The task of creating practical markets for innovations in learning technology will fall primarily on state and corporate program managers. It is hoped that some of the federal demonstration programs can be conducted in ways that encourage participating organizations to explore basic changes in the way in which they approach education and training.
The most powerful tool available to the federal government is wise management of its own training programs. DOD invests at least $50 billion annually in education and training. The overwhelming majority of this spending has nothing to do with skills needed in battle but supports training in areas such as financial management and engineering that are essentially identical to civilian equivalents. But DOD has not managed to design or implement a coherent plan to develop and deploy learning technology over the coming decade. Lacking a commitment to such a plan, DOD has not been able to use its market powers effectively to drive change in learning-technology products, and it has never organized an R&D effort commensurate with the need.

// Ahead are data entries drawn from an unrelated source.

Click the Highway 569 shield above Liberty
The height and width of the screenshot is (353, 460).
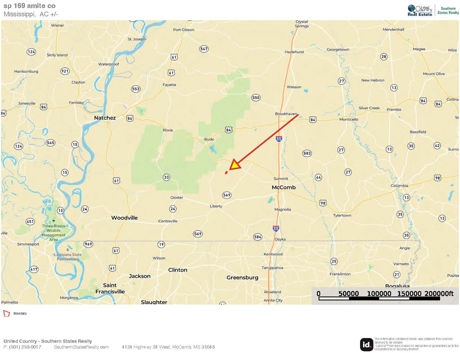[x=227, y=195]
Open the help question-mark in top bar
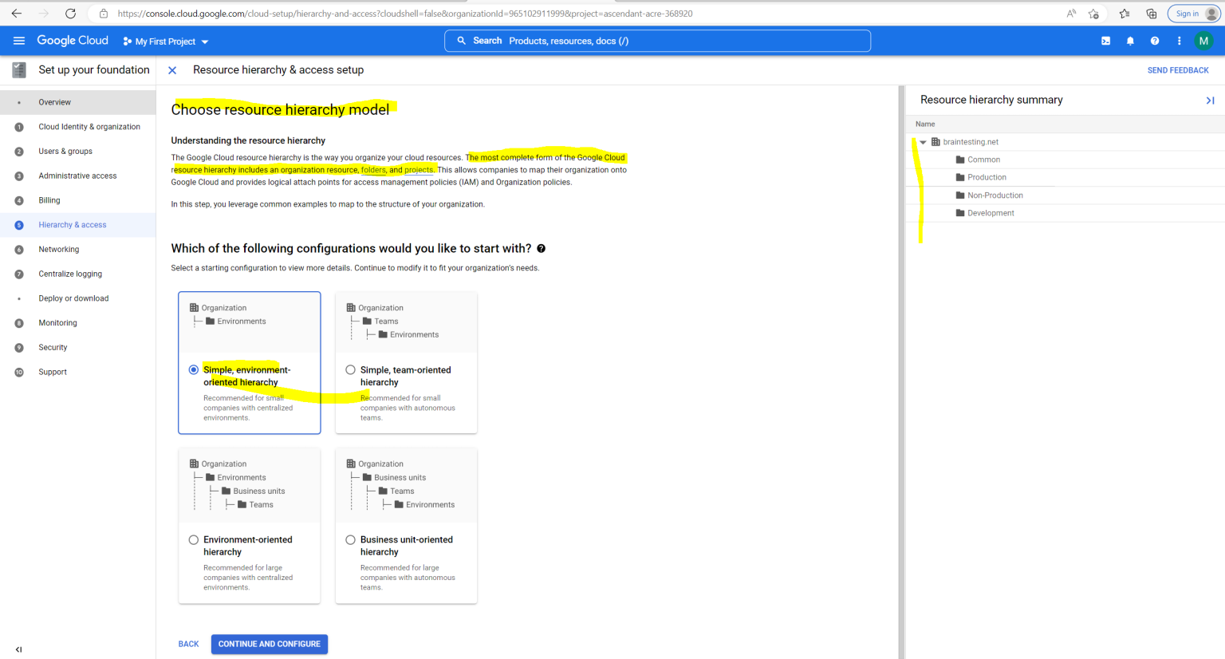 [x=1154, y=41]
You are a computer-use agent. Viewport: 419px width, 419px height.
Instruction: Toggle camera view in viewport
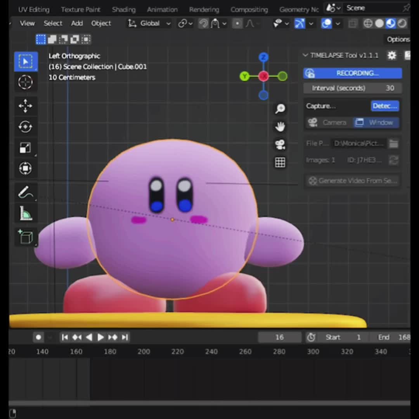[x=280, y=145]
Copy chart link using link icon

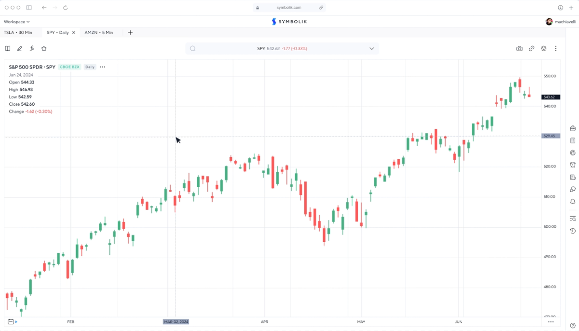531,49
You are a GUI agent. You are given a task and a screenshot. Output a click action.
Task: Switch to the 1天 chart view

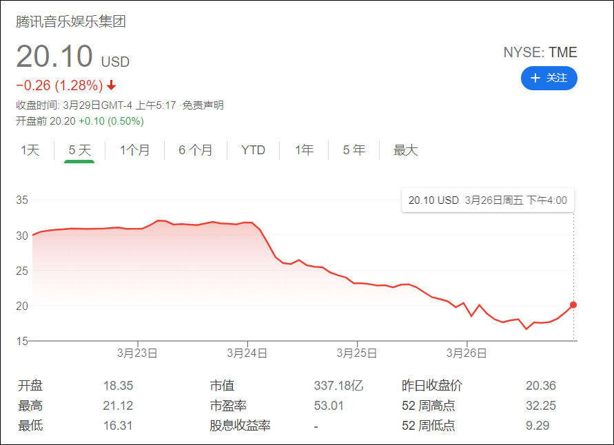30,150
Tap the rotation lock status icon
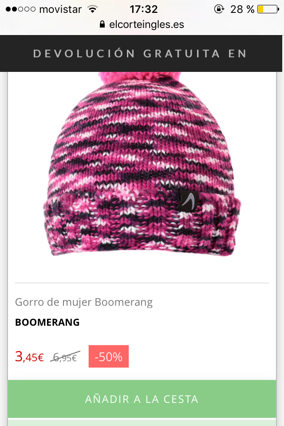Image resolution: width=284 pixels, height=426 pixels. 219,9
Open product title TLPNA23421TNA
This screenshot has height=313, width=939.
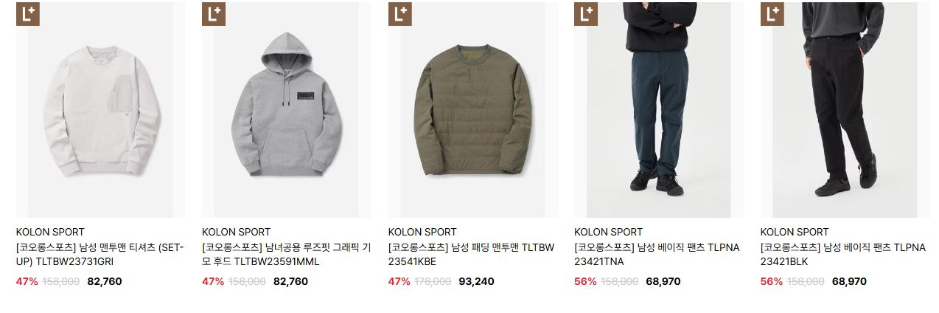657,255
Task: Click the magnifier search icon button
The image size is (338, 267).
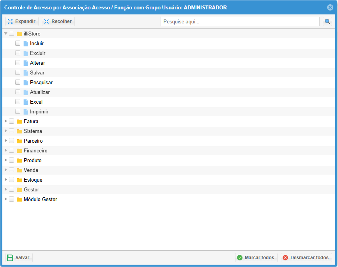Action: point(327,21)
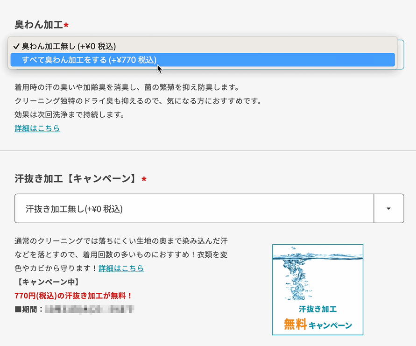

The Department of Homeland Security (DHS) is in even worse shape, despite the flexibility it enjoys by being a new organization. New security needs create enormous training challenges, because many different kinds of people need new skills and regular retraining. Simulations are particularly important for reinforcing skills that are seldom, if ever, required during routine public health and safety operations. Unfortunately, DHS has not yet acknowledged that research in improving training should be an integral part of its R&D mission.
Powerful economic forces are driving spectacular advances in computer processor power, mobile devices, and the software needed to deliver entertainment, answer consumer questions, and simulations for science and engineering. But these pieces will not self-assemble into the tools needed for education without an adequately funded, well-managed program of federal research, development, and demonstration in learning science and technology. The absence of a coherent national program to search for solutions in this area is, without question, the largest single gap in the nation’s R&D program.